TASK GOAL => Retype the whole listing that follows so that it matches the original exactly.

SUPPLIED ENTRIES =>
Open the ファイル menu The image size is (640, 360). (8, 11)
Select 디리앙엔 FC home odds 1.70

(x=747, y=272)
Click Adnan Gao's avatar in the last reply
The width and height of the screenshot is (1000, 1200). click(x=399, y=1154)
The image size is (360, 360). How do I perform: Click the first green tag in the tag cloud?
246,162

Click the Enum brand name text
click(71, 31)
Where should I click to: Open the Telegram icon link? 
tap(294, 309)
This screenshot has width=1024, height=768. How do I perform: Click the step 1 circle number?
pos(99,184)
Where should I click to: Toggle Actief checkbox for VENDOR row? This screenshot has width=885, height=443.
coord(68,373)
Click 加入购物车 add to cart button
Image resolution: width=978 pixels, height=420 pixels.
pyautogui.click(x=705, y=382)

ANSWER SPACE =>
Open the ファイル menu The image size is (640, 360). (8, 11)
Select 디리앙엔 FC home odds 1.70

(x=747, y=272)
Click Adnan Gao's avatar in the last reply
The width and height of the screenshot is (1000, 1200). click(x=399, y=1154)
The image size is (360, 360). How do I perform: Click the first green tag in the tag cloud?
246,162

Click the Enum brand name text
click(71, 31)
Where should I click to: Open the Telegram icon link? 
tap(294, 309)
This screenshot has width=1024, height=768. How do I perform: Click the step 1 circle number?
pos(99,184)
Where should I click to: Toggle Actief checkbox for VENDOR row? This screenshot has width=885, height=443.
coord(68,373)
Click 加入购物车 add to cart button
Image resolution: width=978 pixels, height=420 pixels.
pyautogui.click(x=705, y=382)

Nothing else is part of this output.